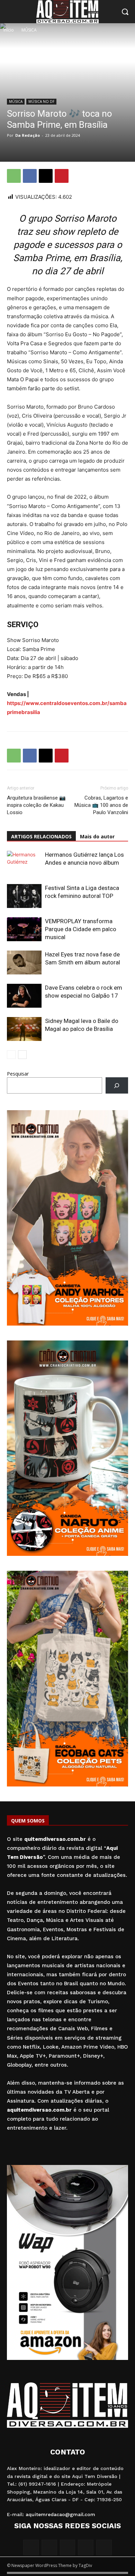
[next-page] (22, 1054)
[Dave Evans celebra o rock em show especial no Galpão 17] (24, 996)
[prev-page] (11, 1054)
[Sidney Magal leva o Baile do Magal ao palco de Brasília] (24, 1029)
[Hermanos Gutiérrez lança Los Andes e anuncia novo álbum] (24, 863)
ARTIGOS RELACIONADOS (41, 836)
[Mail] (67, 2547)
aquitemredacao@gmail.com (60, 2514)
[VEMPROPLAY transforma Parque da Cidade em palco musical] (24, 929)
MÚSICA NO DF (41, 101)
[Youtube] (104, 2547)
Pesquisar (18, 1073)
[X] (46, 176)
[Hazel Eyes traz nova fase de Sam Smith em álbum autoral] (24, 962)
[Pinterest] (62, 176)
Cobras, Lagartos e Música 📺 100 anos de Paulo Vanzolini (101, 805)
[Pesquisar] (117, 1085)
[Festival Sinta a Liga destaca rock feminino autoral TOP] (24, 896)
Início (8, 30)
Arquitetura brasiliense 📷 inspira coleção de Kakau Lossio (36, 805)
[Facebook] (30, 176)
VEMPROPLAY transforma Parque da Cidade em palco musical (80, 929)
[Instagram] (49, 2547)
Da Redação (27, 135)
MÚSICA (29, 30)
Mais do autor (97, 836)
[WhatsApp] (14, 176)
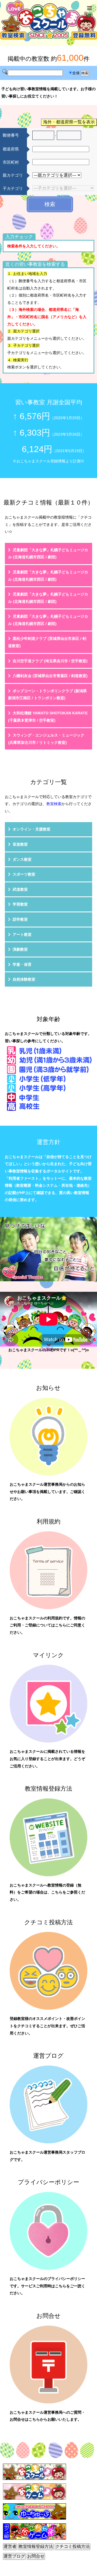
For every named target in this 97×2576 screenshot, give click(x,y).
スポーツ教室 (24, 874)
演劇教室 (20, 949)
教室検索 (53, 804)
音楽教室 (20, 844)
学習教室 (20, 904)
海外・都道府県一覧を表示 (69, 122)
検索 (49, 204)
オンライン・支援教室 (31, 829)
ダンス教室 (22, 859)
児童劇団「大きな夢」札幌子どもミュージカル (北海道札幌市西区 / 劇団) (48, 553)
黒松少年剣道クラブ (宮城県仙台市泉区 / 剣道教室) (47, 642)
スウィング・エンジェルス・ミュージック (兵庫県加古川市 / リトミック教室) (46, 739)
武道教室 (20, 889)
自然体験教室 (24, 979)
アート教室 (22, 934)
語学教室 (20, 919)
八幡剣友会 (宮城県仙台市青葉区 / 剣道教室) (50, 676)
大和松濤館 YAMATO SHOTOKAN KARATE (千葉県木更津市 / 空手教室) (48, 716)
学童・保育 (22, 964)
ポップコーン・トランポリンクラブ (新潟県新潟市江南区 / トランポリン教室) (47, 694)
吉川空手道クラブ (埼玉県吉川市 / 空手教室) (50, 661)
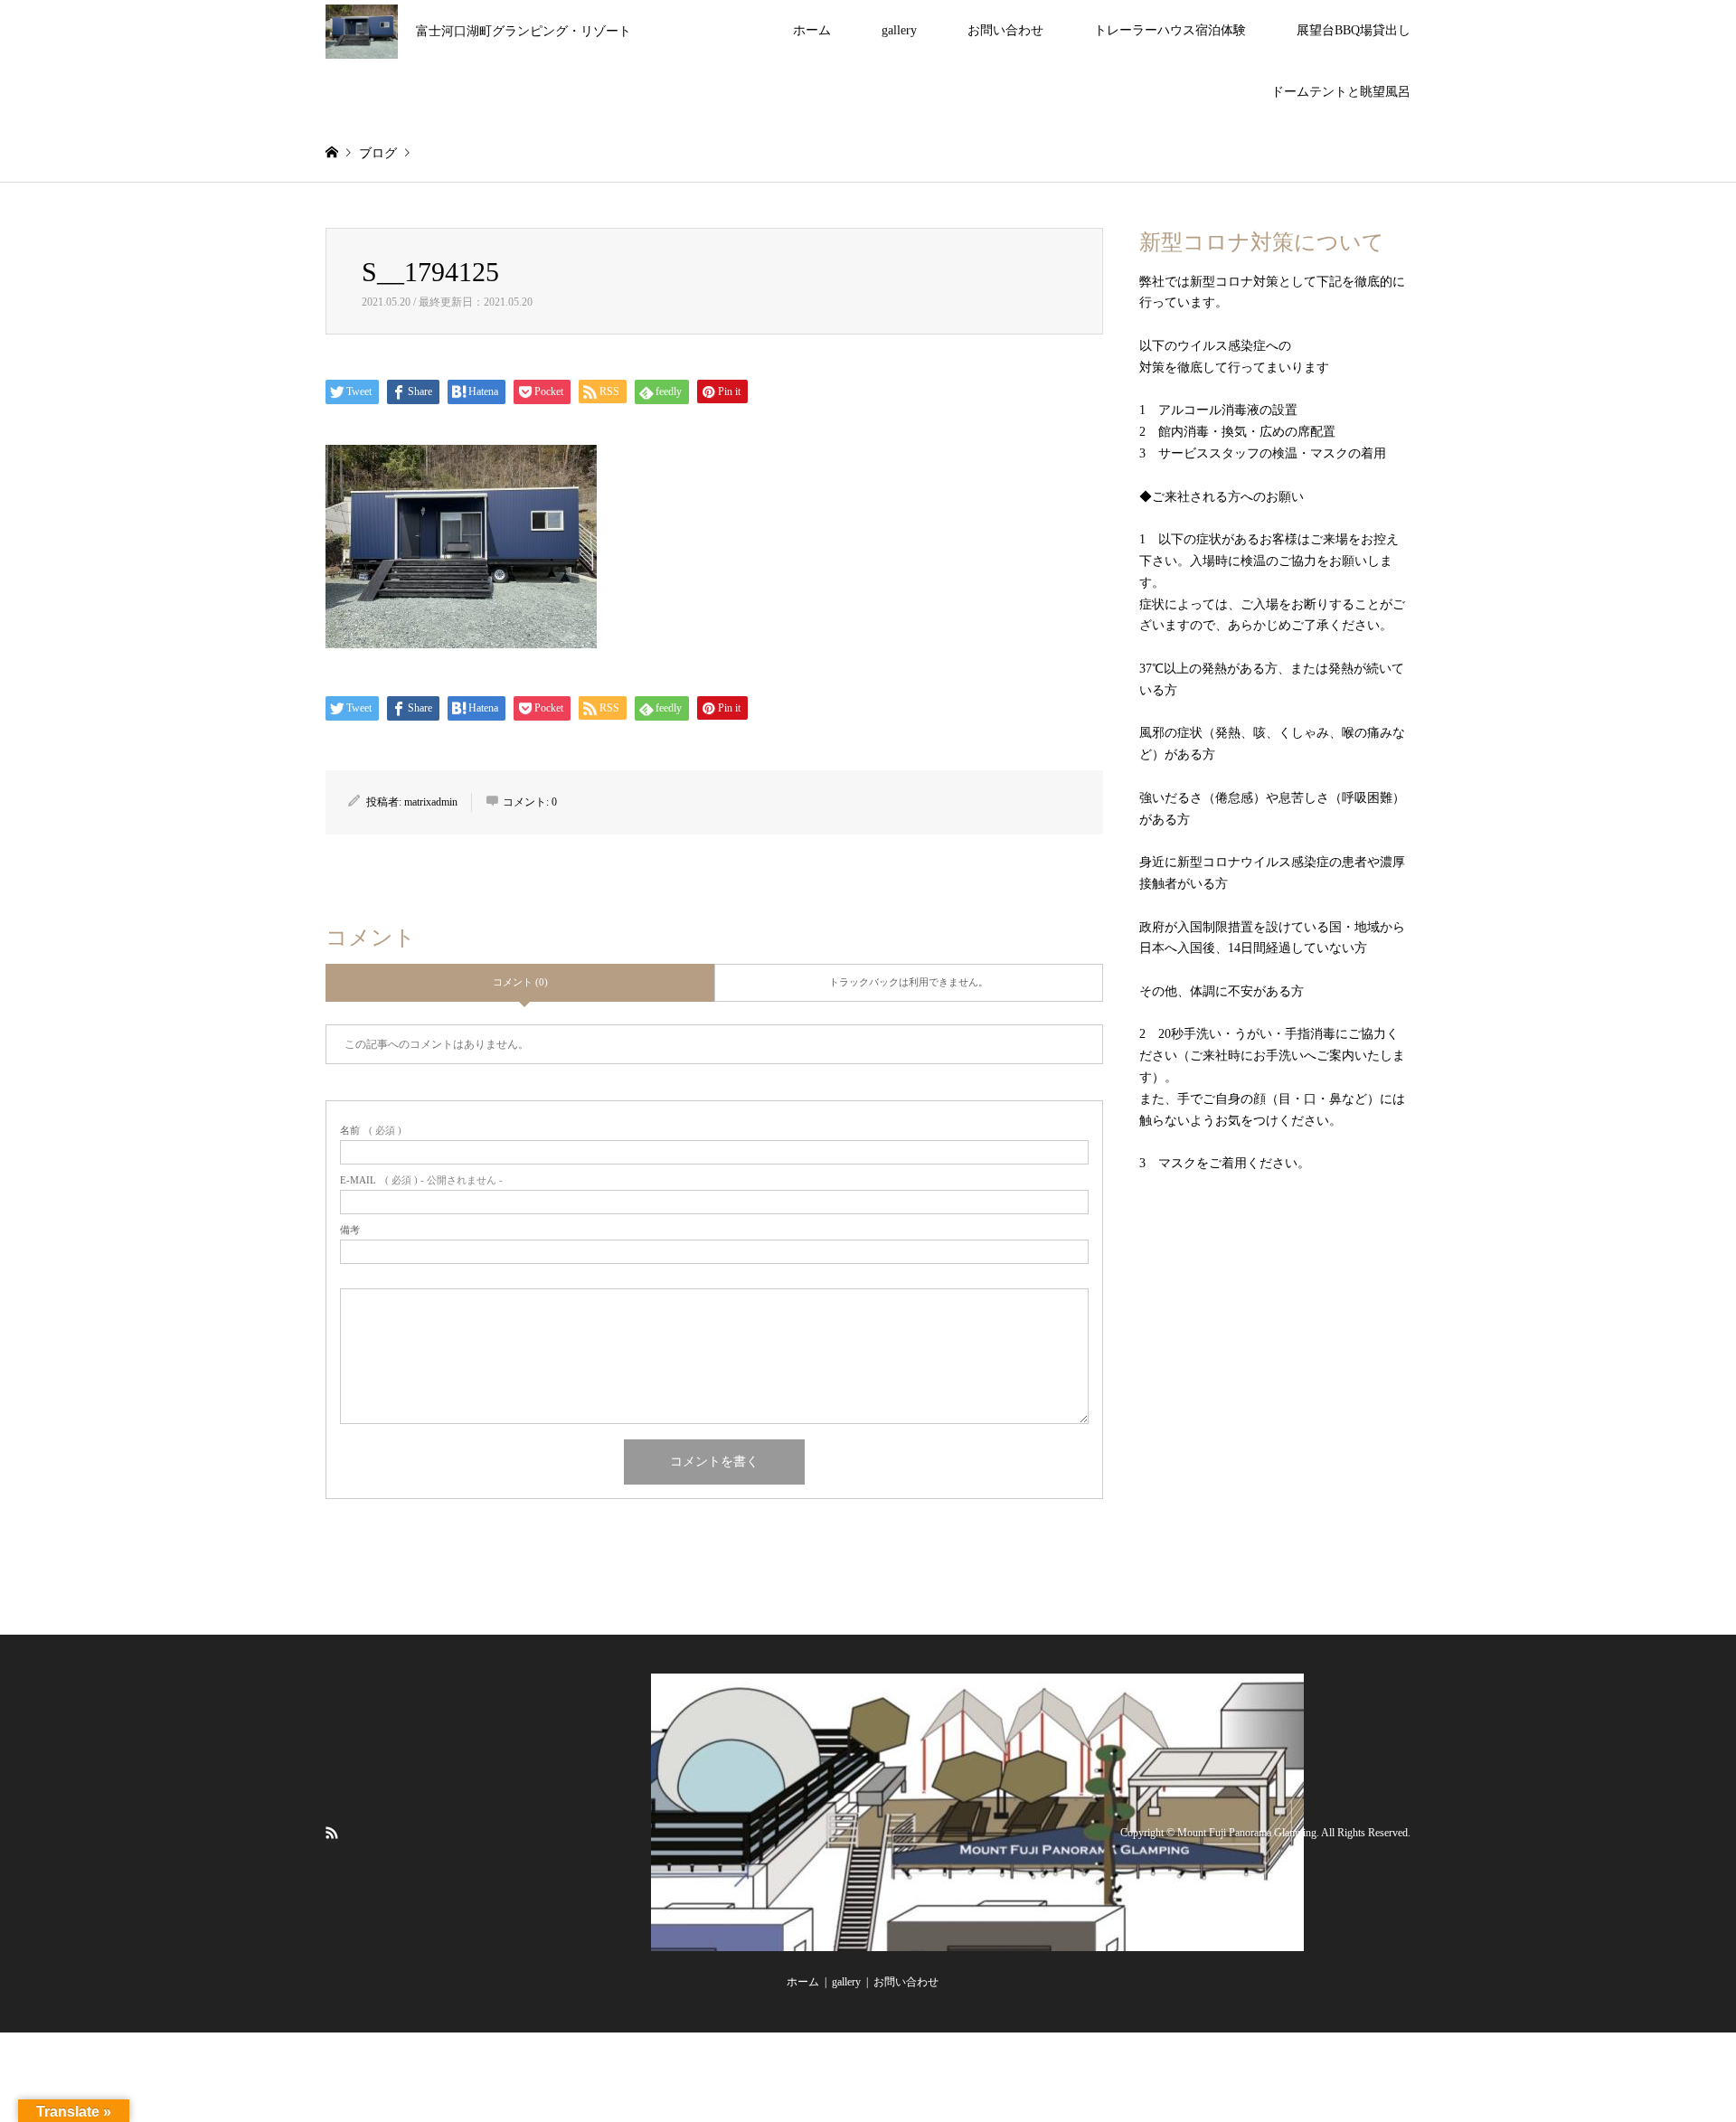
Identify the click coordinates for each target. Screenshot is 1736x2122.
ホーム (812, 30)
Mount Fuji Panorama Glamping (1246, 1832)
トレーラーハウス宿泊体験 (1170, 30)
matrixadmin (431, 802)
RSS (332, 1831)
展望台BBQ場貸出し (1353, 30)
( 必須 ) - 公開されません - (421, 1180)
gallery (899, 30)
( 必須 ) (370, 1131)
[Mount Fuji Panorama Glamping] (977, 1940)
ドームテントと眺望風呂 (1340, 92)
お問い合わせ (1005, 30)
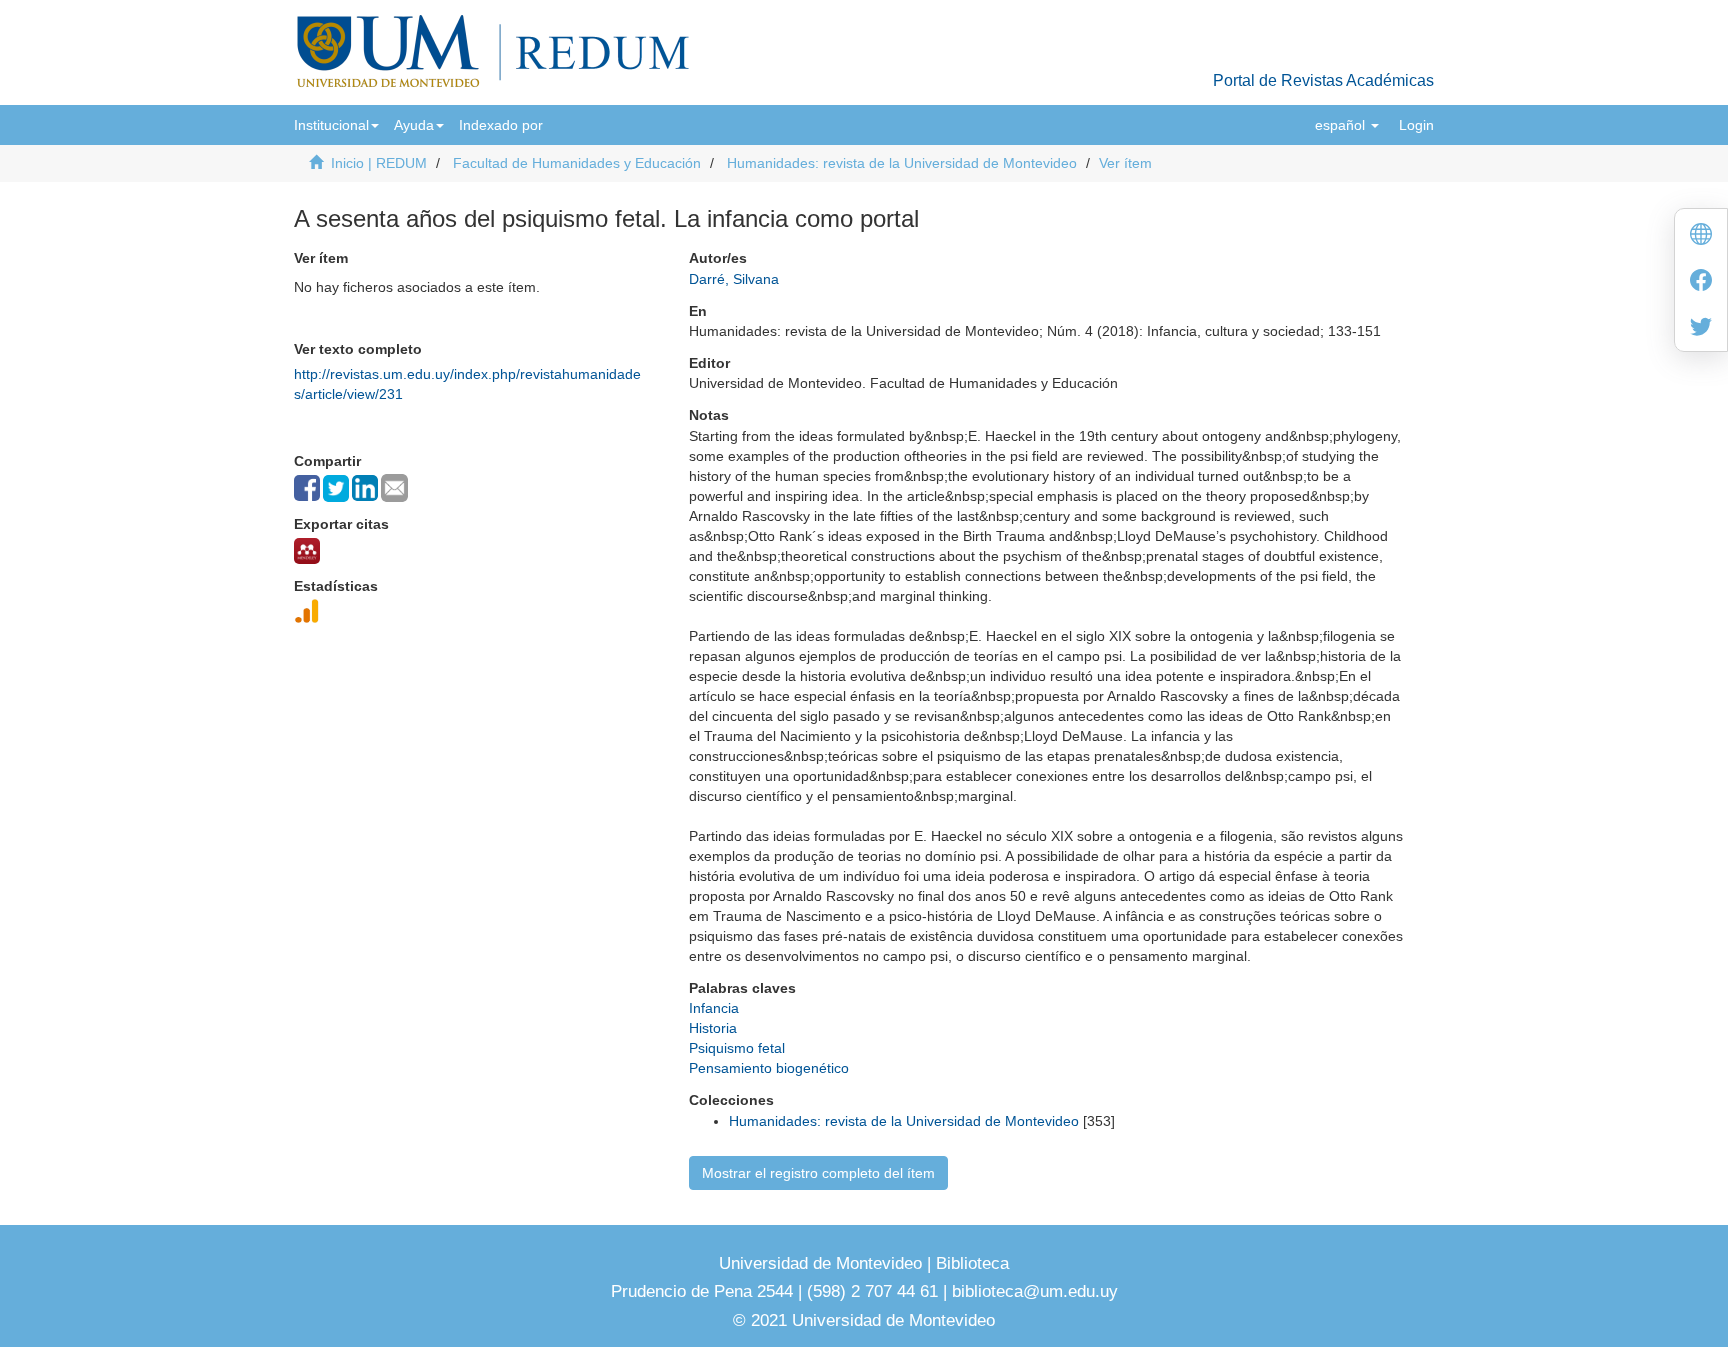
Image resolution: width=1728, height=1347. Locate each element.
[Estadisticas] (307, 611)
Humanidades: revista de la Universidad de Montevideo (902, 163)
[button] (336, 125)
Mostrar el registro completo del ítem (818, 1173)
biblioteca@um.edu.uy (1035, 1291)
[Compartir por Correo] (394, 488)
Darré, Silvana (734, 279)
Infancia (714, 1008)
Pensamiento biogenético (769, 1068)
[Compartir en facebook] (307, 488)
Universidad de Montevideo (823, 1263)
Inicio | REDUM (379, 163)
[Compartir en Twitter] (336, 488)
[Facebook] (1701, 282)
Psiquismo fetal (737, 1048)
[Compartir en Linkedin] (365, 488)
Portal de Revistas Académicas (1323, 80)
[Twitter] (1701, 328)
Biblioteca (970, 1263)
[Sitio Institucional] (1701, 236)
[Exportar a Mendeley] (307, 551)
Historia (713, 1028)
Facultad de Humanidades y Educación (577, 163)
----------
WHAT IS NEEDED
A verbatim copy of every record is to be produced, and pictures are to be excluded from it.

ANSWER BELOW
[next-page] (22, 1054)
[Dave Evans celebra o rock em show especial no Galpão 17] (24, 996)
[prev-page] (11, 1054)
[Sidney Magal leva o Baile do Magal ao palco de Brasília] (24, 1029)
[Hermanos Gutiérrez lança Los Andes e anuncia novo álbum] (24, 863)
ARTIGOS RELACIONADOS (41, 836)
[Mail] (67, 2547)
aquitemredacao@gmail.com (60, 2514)
[VEMPROPLAY transforma Parque da Cidade em palco musical] (24, 929)
MÚSICA NO DF (41, 101)
[Youtube] (104, 2547)
Pesquisar (18, 1073)
[X] (46, 176)
[Hazel Eyes traz nova fase de Sam Smith em álbum autoral] (24, 962)
[Pinterest] (62, 176)
Cobras, Lagartos e Música 📺 100 anos de Paulo Vanzolini (101, 805)
[Pesquisar] (117, 1085)
[Festival Sinta a Liga destaca rock feminino autoral TOP] (24, 896)
Início (8, 30)
Arquitetura brasiliense 📷 inspira coleção de Kakau Lossio (36, 805)
[Facebook] (30, 176)
VEMPROPLAY transforma Parque da Cidade em palco musical (80, 929)
[Instagram] (49, 2547)
Da Redação (27, 135)
MÚSICA (29, 30)
Mais do autor (97, 836)
[WhatsApp] (14, 176)
For every named target in this 97×2576 screenshot, give click(x,y).
スポーツ教室 (24, 874)
演劇教室 (20, 949)
教室検索 (53, 804)
音楽教室 (20, 844)
学習教室 (20, 904)
海外・都道府県一覧を表示 (69, 122)
検索 (49, 204)
オンライン・支援教室 (31, 829)
ダンス教室 (22, 859)
児童劇団「大きな夢」札幌子どもミュージカル (北海道札幌市西区 / 劇団) (48, 553)
黒松少年剣道クラブ (宮城県仙台市泉区 / 剣道教室) (47, 642)
スウィング・エンジェルス・ミュージック (兵庫県加古川市 / リトミック教室) (46, 739)
武道教室 (20, 889)
自然体験教室 (24, 979)
アート教室 (22, 934)
語学教室 (20, 919)
八幡剣友会 (宮城県仙台市青葉区 / 剣道教室) (50, 676)
大和松濤館 YAMATO SHOTOKAN KARATE (千葉県木更津市 / 空手教室) (48, 716)
学童・保育 (22, 964)
ポップコーン・トランポリンクラブ (新潟県新潟市江南区 / トランポリン教室) (47, 694)
吉川空手道クラブ (埼玉県吉川市 / 空手教室) (50, 661)
Identify the click coordinates for each target. Screenshot is 1736x2122.
ホーム (812, 30)
Mount Fuji Panorama Glamping (1246, 1832)
トレーラーハウス宿泊体験 (1170, 30)
matrixadmin (431, 802)
RSS (332, 1831)
展望台BBQ場貸出し (1353, 30)
( 必須 ) - 公開されません - (421, 1180)
gallery (899, 30)
( 必須 ) (370, 1131)
[Mount Fuji Panorama Glamping] (977, 1940)
ドームテントと眺望風呂 (1340, 92)
お問い合わせ (1005, 30)
Image resolution: width=1728, height=1347. Locate each element.
[Estadisticas] (307, 611)
Humanidades: revista de la Universidad de Montevideo (902, 163)
[button] (336, 125)
Mostrar el registro completo del ítem (818, 1173)
biblioteca@um.edu.uy (1035, 1291)
[Compartir por Correo] (394, 488)
Darré, Silvana (734, 279)
Infancia (714, 1008)
Pensamiento biogenético (769, 1068)
[Compartir en facebook] (307, 488)
Universidad de Montevideo (823, 1263)
Inicio | REDUM (379, 163)
[Compartir en Twitter] (336, 488)
[Facebook] (1701, 282)
Psiquismo fetal (737, 1048)
[Compartir en Linkedin] (365, 488)
Portal de Revistas Académicas (1323, 80)
[Twitter] (1701, 328)
Biblioteca (970, 1263)
[Sitio Institucional] (1701, 236)
[Exportar a Mendeley] (307, 551)
Historia (713, 1028)
Facultad de Humanidades y Educación (577, 163)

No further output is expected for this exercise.